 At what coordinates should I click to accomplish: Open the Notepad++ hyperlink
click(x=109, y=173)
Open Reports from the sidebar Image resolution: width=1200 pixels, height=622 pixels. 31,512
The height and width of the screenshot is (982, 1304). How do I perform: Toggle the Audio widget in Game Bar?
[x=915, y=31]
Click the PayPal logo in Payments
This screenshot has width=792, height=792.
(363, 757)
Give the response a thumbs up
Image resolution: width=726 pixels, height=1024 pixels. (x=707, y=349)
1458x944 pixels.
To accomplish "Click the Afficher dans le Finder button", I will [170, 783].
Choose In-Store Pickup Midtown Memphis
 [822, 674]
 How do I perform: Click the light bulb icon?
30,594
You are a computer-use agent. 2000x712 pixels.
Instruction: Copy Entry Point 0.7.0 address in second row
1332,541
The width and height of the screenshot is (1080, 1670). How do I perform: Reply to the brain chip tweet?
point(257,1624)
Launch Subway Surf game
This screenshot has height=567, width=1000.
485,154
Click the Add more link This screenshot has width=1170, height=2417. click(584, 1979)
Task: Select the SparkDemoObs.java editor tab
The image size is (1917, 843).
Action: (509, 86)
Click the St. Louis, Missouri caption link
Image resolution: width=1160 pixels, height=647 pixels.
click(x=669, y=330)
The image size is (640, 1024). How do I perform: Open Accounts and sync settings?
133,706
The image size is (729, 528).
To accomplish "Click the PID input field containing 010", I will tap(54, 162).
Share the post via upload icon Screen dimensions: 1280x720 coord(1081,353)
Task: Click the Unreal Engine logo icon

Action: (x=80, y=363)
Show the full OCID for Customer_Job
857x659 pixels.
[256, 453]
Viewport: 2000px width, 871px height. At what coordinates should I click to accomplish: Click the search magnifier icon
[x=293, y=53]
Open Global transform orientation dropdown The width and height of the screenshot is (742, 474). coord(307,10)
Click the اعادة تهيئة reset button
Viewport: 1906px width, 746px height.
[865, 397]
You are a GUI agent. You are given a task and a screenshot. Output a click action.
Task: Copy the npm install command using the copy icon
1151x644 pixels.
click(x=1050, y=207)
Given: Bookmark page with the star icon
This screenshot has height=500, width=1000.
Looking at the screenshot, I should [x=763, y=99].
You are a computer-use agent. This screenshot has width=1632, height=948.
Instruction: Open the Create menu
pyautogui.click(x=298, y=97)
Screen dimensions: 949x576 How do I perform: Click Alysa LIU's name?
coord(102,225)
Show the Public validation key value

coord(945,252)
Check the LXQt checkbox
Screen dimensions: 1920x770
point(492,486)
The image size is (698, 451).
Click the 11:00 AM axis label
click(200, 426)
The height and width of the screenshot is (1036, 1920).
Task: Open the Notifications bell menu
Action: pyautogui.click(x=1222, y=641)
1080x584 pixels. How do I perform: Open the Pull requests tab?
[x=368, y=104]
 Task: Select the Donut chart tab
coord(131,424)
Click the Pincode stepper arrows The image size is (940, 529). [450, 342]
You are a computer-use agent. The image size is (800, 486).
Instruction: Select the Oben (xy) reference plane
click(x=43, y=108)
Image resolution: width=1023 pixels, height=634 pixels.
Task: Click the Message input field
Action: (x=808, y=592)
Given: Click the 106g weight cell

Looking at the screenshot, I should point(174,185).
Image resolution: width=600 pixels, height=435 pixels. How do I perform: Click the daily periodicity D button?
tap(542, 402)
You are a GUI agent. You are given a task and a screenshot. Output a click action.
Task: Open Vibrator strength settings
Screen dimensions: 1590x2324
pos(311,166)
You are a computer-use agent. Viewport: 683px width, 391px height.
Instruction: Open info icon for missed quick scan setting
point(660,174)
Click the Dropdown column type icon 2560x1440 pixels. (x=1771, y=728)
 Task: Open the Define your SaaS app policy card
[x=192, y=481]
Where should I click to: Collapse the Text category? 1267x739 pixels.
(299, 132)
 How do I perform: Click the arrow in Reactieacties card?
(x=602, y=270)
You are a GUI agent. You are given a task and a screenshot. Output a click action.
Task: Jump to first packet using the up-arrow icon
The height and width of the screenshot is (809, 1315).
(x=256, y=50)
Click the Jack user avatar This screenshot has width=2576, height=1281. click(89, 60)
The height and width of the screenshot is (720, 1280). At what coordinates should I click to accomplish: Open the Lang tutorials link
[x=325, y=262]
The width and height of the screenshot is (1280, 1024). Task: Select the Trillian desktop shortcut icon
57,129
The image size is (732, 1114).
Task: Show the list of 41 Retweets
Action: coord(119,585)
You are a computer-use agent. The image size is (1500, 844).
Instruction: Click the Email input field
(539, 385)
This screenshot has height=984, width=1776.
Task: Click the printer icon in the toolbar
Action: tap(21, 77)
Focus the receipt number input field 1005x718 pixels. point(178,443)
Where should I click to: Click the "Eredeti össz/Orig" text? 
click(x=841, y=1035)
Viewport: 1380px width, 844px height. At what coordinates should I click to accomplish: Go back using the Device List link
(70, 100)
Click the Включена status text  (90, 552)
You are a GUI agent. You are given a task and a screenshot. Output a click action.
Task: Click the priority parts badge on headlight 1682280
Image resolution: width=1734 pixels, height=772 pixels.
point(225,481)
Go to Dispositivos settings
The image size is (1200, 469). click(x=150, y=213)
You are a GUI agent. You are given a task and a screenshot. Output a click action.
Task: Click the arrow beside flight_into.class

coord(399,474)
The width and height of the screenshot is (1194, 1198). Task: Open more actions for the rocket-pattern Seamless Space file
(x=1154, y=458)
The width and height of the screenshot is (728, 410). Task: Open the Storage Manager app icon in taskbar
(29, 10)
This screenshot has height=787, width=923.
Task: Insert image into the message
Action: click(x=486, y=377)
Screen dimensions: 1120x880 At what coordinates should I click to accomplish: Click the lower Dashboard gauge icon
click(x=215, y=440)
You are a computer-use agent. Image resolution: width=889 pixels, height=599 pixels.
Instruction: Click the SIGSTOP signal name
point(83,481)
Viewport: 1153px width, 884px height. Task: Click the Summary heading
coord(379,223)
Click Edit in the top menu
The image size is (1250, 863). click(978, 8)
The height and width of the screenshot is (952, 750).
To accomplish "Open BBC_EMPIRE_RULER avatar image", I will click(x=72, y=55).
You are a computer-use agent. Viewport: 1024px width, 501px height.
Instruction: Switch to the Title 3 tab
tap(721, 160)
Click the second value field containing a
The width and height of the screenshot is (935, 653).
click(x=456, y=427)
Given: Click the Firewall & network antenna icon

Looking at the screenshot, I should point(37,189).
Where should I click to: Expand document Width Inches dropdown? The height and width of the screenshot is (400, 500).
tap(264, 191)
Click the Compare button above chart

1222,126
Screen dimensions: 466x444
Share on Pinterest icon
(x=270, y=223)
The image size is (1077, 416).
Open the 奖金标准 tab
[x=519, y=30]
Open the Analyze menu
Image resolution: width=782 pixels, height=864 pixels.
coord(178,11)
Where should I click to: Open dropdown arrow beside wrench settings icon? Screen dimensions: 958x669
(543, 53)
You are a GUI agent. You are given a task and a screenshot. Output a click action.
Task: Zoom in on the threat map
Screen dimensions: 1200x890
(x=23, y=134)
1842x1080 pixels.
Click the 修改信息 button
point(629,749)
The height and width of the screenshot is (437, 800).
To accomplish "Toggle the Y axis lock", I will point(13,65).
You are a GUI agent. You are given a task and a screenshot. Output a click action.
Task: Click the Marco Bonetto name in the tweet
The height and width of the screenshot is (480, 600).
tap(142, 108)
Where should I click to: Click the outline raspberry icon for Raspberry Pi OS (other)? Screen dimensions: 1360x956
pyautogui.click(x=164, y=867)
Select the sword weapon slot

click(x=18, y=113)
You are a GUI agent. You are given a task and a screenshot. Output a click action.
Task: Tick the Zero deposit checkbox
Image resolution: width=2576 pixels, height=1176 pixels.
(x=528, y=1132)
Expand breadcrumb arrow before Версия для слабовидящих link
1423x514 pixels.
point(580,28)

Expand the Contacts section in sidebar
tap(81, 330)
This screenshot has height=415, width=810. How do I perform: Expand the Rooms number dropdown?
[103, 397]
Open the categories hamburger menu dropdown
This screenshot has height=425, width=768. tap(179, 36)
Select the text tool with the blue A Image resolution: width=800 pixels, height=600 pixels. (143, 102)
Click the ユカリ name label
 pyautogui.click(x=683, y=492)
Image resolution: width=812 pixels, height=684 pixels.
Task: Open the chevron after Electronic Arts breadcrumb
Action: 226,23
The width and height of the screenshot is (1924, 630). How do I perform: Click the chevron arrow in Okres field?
== == ==
Extract from the records above the lines from the one containing "Task: Click the Unreal Engine logo icon" to the one containing "Click the Pincode", both lines included, exactly as they appear and with nothing else.

Result:
Task: Click the Unreal Engine logo icon

Action: (x=80, y=363)
Show the full OCID for Customer_Job
857x659 pixels.
[256, 453]
Viewport: 2000px width, 871px height. At what coordinates should I click to accomplish: Click the search magnifier icon
[x=293, y=53]
Open Global transform orientation dropdown The width and height of the screenshot is (742, 474). coord(307,10)
Click the اعادة تهيئة reset button
Viewport: 1906px width, 746px height.
[865, 397]
You are a GUI agent. You are given a task and a screenshot. Output a click action.
Task: Copy the npm install command using the copy icon
1151x644 pixels.
click(x=1050, y=207)
Given: Bookmark page with the star icon
This screenshot has height=500, width=1000.
Looking at the screenshot, I should [x=763, y=99].
You are a computer-use agent. This screenshot has width=1632, height=948.
Instruction: Open the Create menu
pyautogui.click(x=298, y=97)
Screen dimensions: 949x576 How do I perform: Click Alysa LIU's name?
coord(102,225)
Show the Public validation key value

coord(945,252)
Check the LXQt checkbox
Screen dimensions: 1920x770
point(492,486)
The image size is (698, 451).
Click the 11:00 AM axis label
click(200, 426)
The height and width of the screenshot is (1036, 1920).
Task: Open the Notifications bell menu
Action: pyautogui.click(x=1222, y=641)
1080x584 pixels. How do I perform: Open the Pull requests tab?
[x=368, y=104]
 Task: Select the Donut chart tab
coord(131,424)
Click the Pincode stepper arrows The image size is (940, 529). [450, 342]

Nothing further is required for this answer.